[Exercise brief]: Using the entries below, show all lines with the string "screenshot".

[Task input]:
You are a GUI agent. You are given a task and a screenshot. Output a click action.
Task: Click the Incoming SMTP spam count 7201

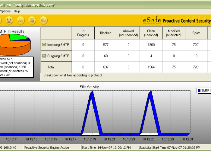196,45
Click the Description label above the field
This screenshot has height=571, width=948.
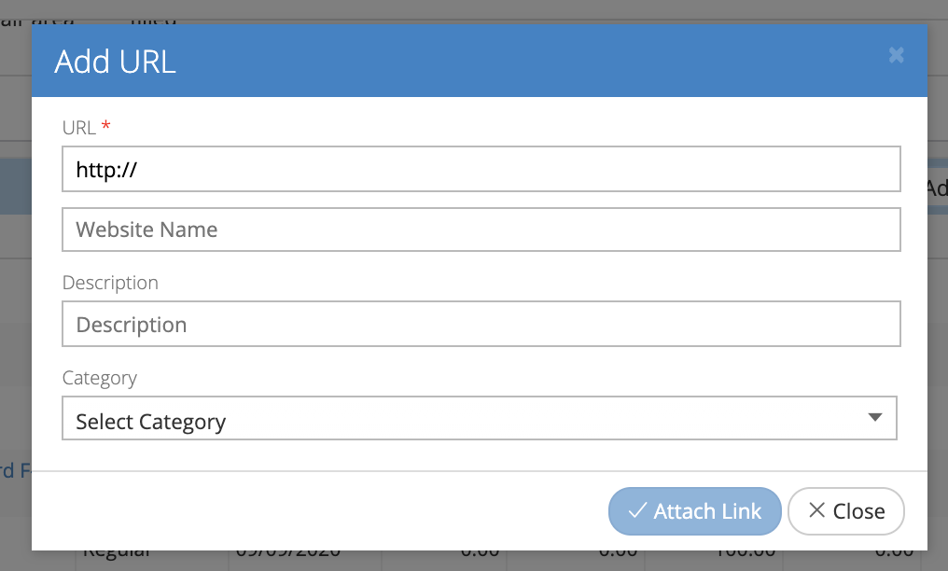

[Your response]:
You are a GUI agent. You are given a task and a screenshot. Output a click action.
This screenshot has height=571, width=948.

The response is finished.